Skip to main content

Module parallel

Module parallel 

Source
Available on crate feature parallel only.
Expand description

Parallel multi-document YAML parsing via Rayon. Gated by the parallel feature. Parallel multi-document YAML parsing — the “MapReduce” path.

For massive multi-document streams (telemetry logs, audit exports, Kubernetes-resource snapshots, anything emitting ---- separated documents at scale), even the fastest single-threaded parser is bounded by one CPU core. This module pre-scans the input on the main thread, splits it into per-document slices, then dispatches each document to a Rayon worker.

Gated behind the parallel Cargo feature.

§Linear scaling

The pre-scan runs in O(input_len) with no allocation; the parse-per-document work is the dominant cost and parallelises naturally across cores. Expect near-linear speedup with the number of cores up to the point where document size starts to dominate (very large single documents see less benefit because one document still parses on one thread).

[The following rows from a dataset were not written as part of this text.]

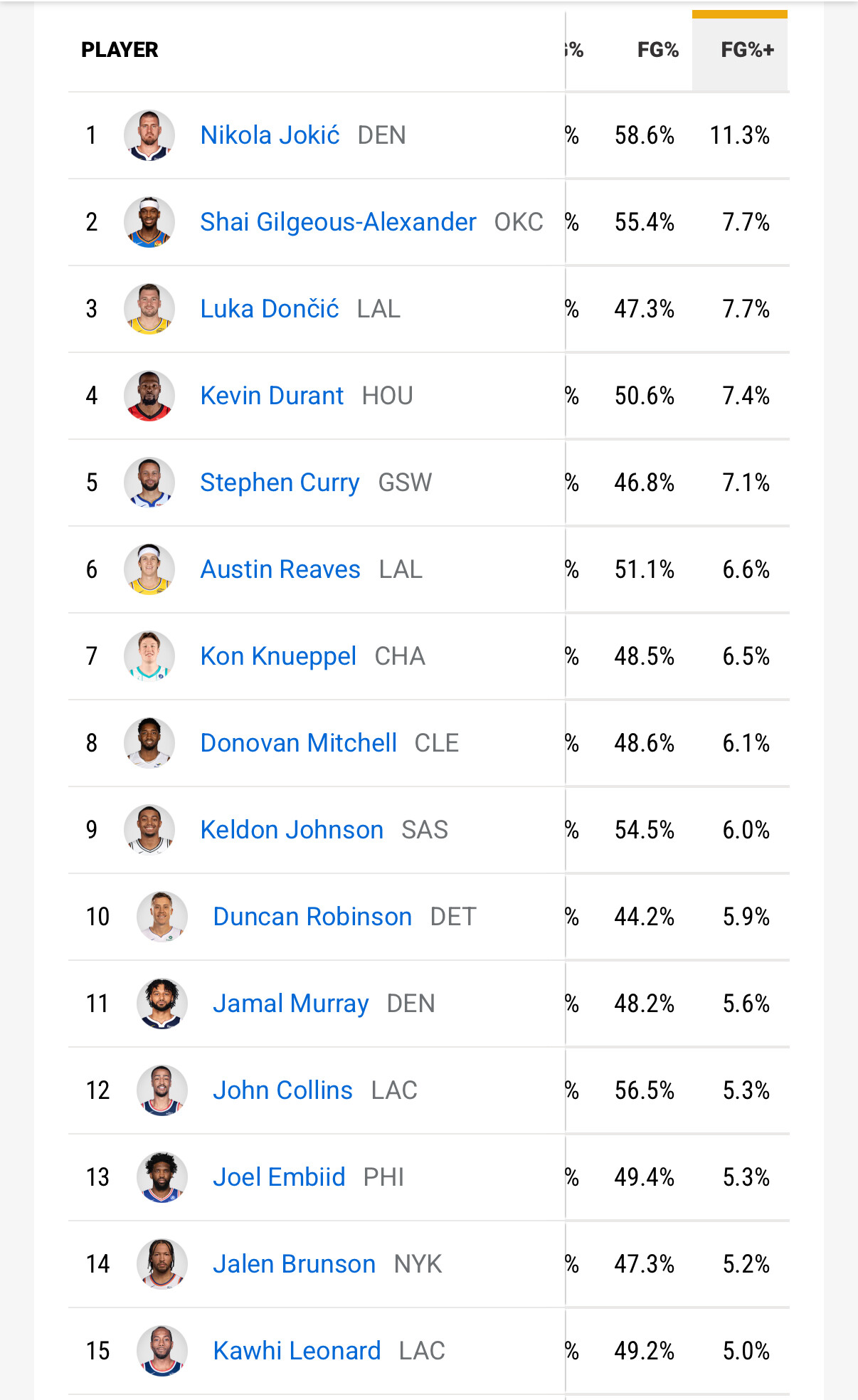Screen dimensions: 858x1400
Task: Open Donovan Mitchell's player page
Action: (x=298, y=743)
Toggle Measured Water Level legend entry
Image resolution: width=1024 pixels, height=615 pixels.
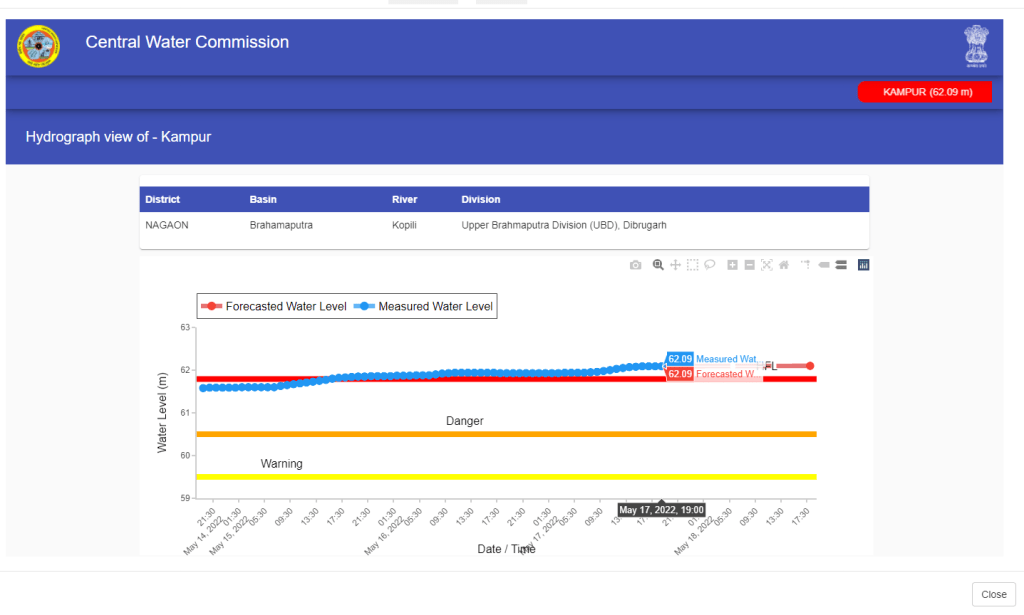[x=424, y=307]
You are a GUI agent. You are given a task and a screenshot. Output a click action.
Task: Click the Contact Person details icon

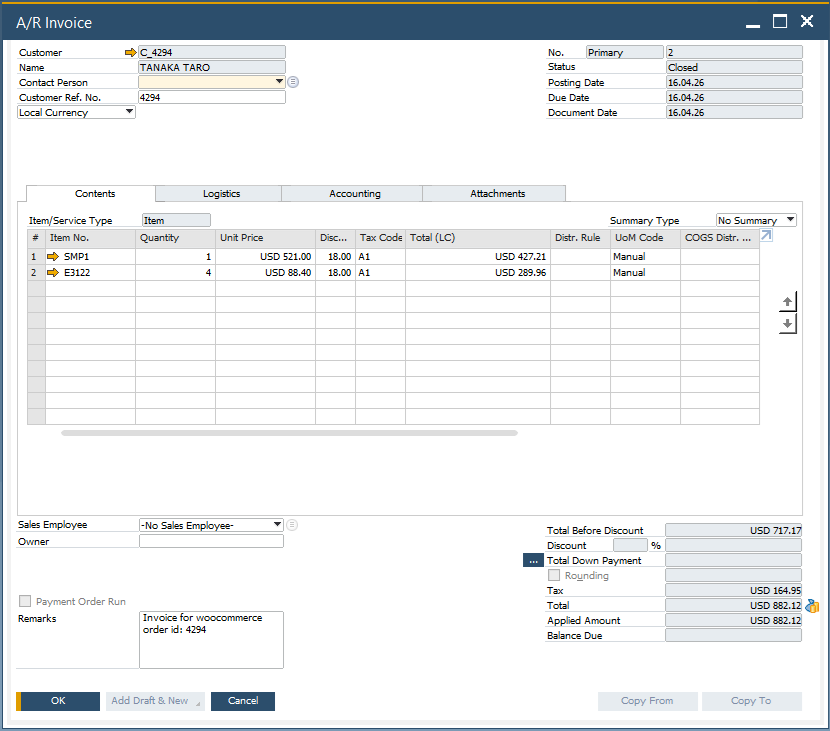coord(293,82)
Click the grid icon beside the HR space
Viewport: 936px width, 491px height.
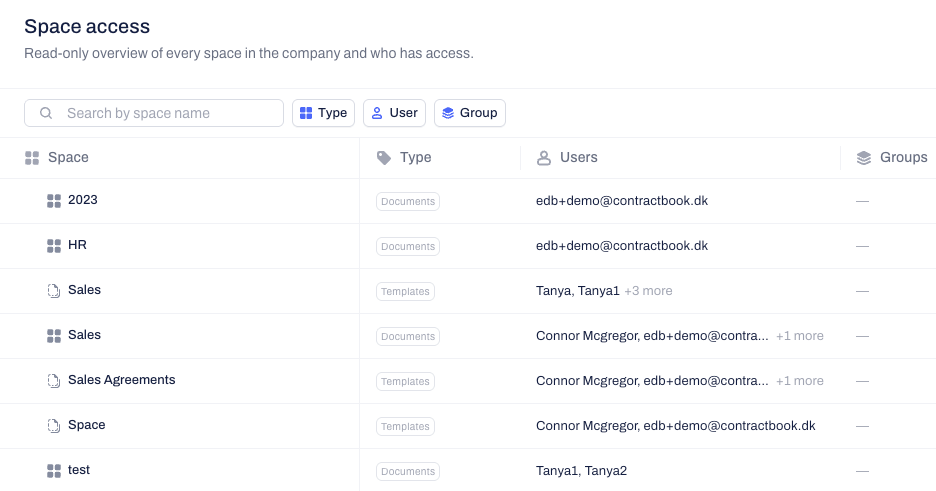point(54,246)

§Document-boundary contract

The pre-scanner recognises --- document-start markers that begin at column 0 and are followed by \n, \r, , \t, or end-of-input. This matches the YAML 1.2.2 §9.1.2 grammar for c-directives-end. The scanner does not recognise:

  • --- inside a literal (|) or folded (>) block scalar that is column-0-aligned (extremely rare in practice; the YAML spec does not actually permit such a literal because block scalars must indent past the parent).
  • ... document-end markers — they are advisory in YAML 1.2, and the document-start scan picks up the next document anyway.

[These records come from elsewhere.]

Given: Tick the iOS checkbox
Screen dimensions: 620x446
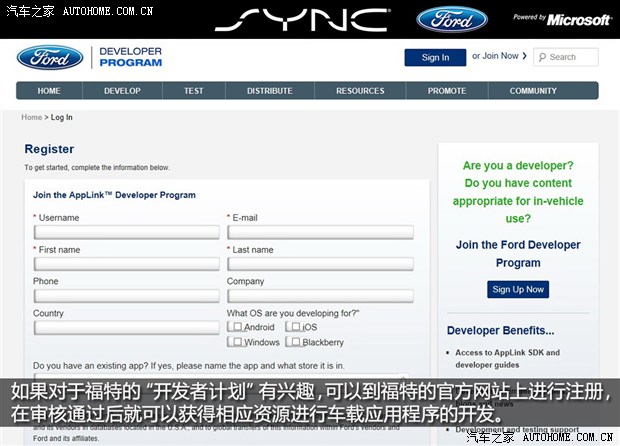Looking at the screenshot, I should [x=292, y=327].
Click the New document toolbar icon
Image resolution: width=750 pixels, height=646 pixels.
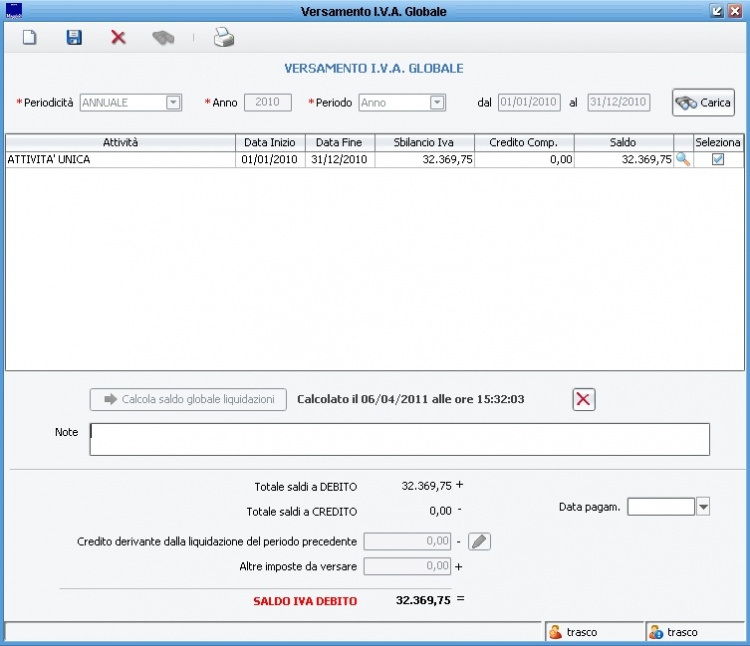30,38
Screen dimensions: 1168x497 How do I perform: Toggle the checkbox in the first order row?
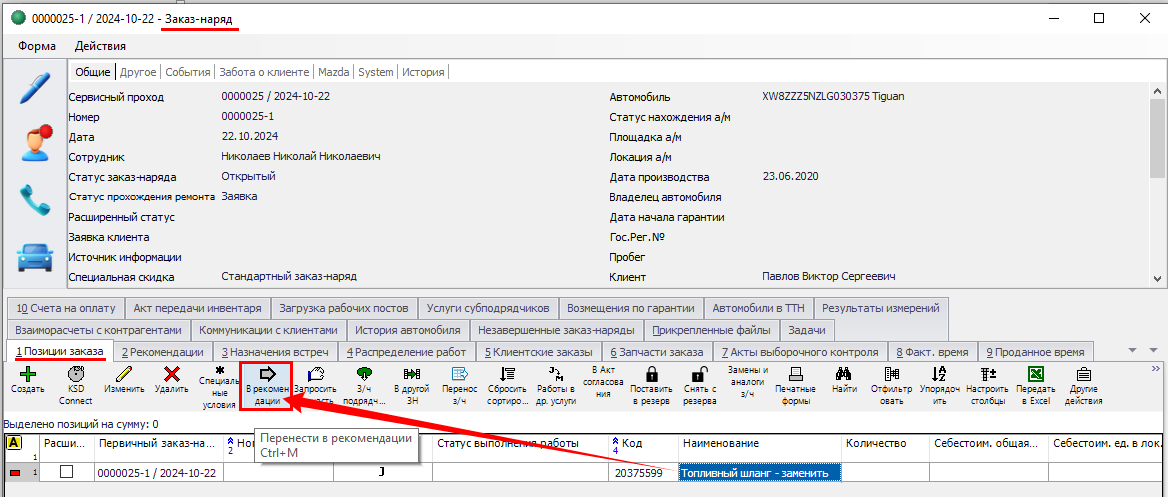click(x=67, y=472)
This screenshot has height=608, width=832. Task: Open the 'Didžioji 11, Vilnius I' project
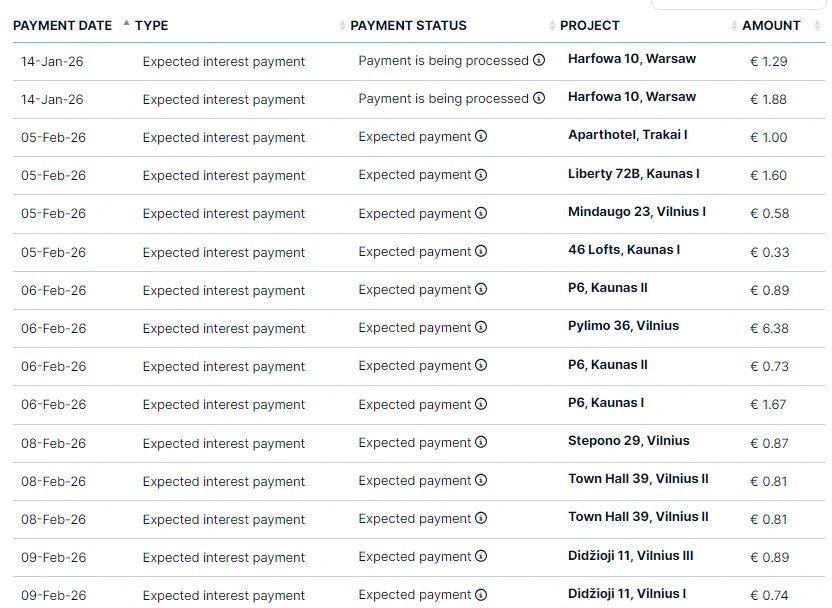(628, 595)
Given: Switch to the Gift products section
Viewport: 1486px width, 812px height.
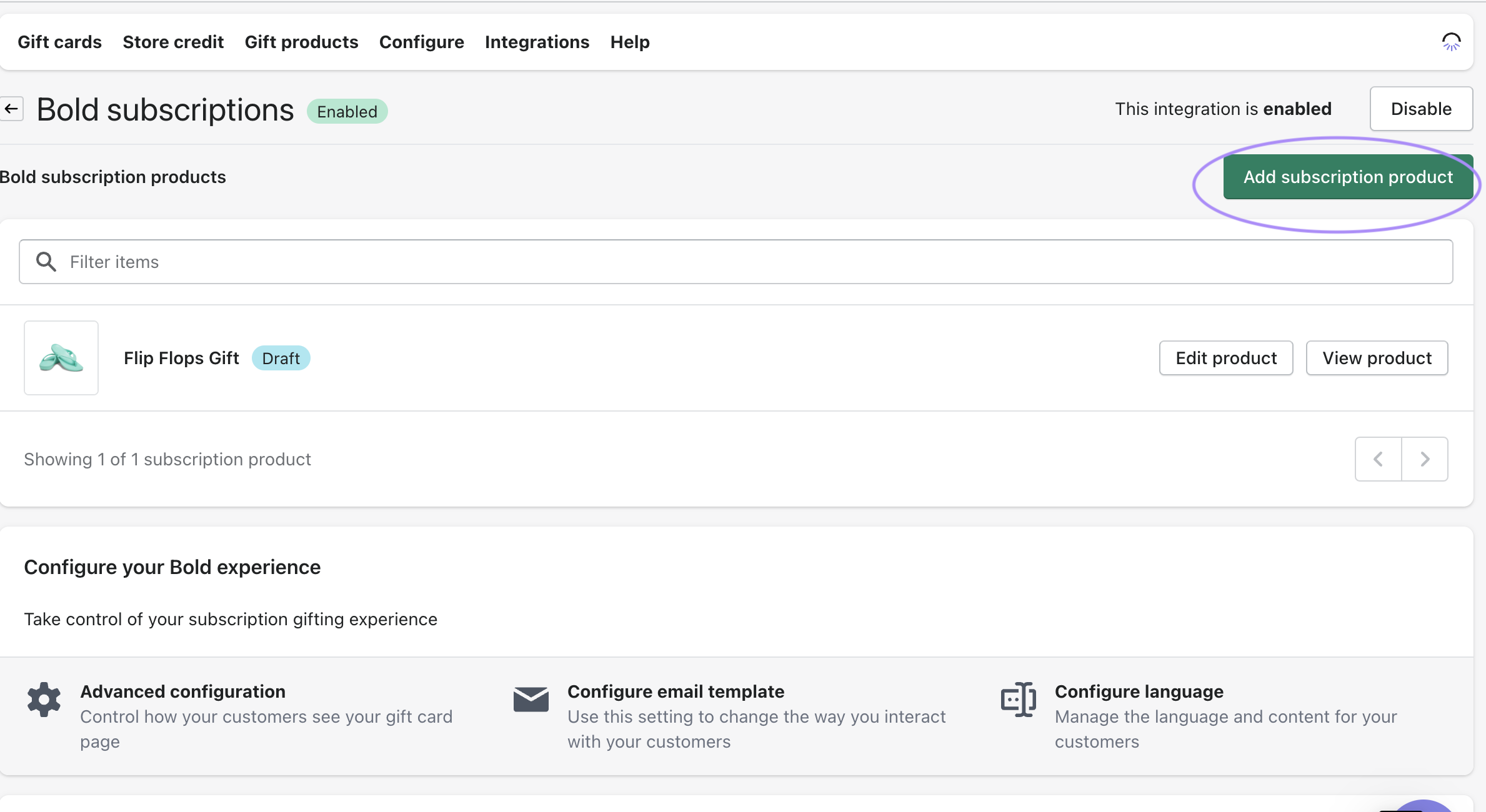Looking at the screenshot, I should pos(301,42).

Inputs that violate the column-0 rule fall back to the conservative single-document slice (everything before the next valid --- is treated as one document).

§Examples

let yaml = "---\nid: 1\n---\nid: 2\n---\nid: 3\n";
#[derive(serde::Deserialize, Debug)]
struct Record { id: u32 }
let records: Vec<Record> = noyalib::parallel::parse(yaml).unwrap();
assert_eq!(records.len(), 3);

§API shape

  • parse — typed deserialise into Vec<T>.
  • values — dynamic-tree variant returning Vec<Value>.
  • split — standalone document-boundary pre-scanner for callers driving their own concurrency primitives.

Names are kept short on purpose — the parallel namespace already encodes the concurrency contract, so the function verb stays single-word: parallel::parse reads as one sentence.

Functions§

parse
Deserialise every YAML document in input into T, parsing in parallel via Rayon’s global thread pool.
split
Split input into per-document byte slices on YAML 1.2 --- markers. Single-pass O(input.len()). Public so callers that drive their own concurrency primitives (async tasks, custom thread pools) can reuse the same boundary scan.
values
Dynamic-tree variant of parse: returns a Vec<crate::Value>. Use when the caller wants to route documents to different typed handlers post-parse.